PROMPT |
Below are the records; pull every line that includes "will".

»»

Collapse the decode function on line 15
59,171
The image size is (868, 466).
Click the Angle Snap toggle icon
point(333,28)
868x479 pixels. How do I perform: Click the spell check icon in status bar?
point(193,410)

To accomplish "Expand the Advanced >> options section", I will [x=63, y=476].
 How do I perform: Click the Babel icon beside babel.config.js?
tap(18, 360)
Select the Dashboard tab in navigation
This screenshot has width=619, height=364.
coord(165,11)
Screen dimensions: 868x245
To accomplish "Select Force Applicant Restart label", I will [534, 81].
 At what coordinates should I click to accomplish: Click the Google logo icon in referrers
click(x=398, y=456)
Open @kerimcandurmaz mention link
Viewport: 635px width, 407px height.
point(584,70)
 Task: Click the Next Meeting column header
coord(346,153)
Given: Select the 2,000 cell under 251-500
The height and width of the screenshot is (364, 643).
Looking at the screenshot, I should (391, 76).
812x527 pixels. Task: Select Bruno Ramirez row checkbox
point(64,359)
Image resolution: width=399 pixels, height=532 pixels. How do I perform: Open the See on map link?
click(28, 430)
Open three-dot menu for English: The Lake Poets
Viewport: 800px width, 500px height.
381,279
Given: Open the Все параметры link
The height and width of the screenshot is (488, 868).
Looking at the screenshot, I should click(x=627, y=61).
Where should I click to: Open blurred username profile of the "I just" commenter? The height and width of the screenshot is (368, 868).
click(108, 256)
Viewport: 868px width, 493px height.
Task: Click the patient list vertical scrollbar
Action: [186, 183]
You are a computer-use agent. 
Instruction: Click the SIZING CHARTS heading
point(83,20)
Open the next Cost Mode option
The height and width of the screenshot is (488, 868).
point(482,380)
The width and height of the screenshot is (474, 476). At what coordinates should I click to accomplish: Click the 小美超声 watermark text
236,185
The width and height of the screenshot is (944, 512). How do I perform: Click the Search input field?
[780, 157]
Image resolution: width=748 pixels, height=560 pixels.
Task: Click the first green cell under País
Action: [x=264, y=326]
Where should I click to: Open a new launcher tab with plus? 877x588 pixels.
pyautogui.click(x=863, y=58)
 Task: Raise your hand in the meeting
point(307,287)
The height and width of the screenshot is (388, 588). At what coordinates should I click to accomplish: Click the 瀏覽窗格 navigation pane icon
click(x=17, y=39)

««

REPLY |
To accomplish "Expand the Advanced >> options section", I will [x=63, y=476].
To accomplish "Select Force Applicant Restart label", I will [534, 81].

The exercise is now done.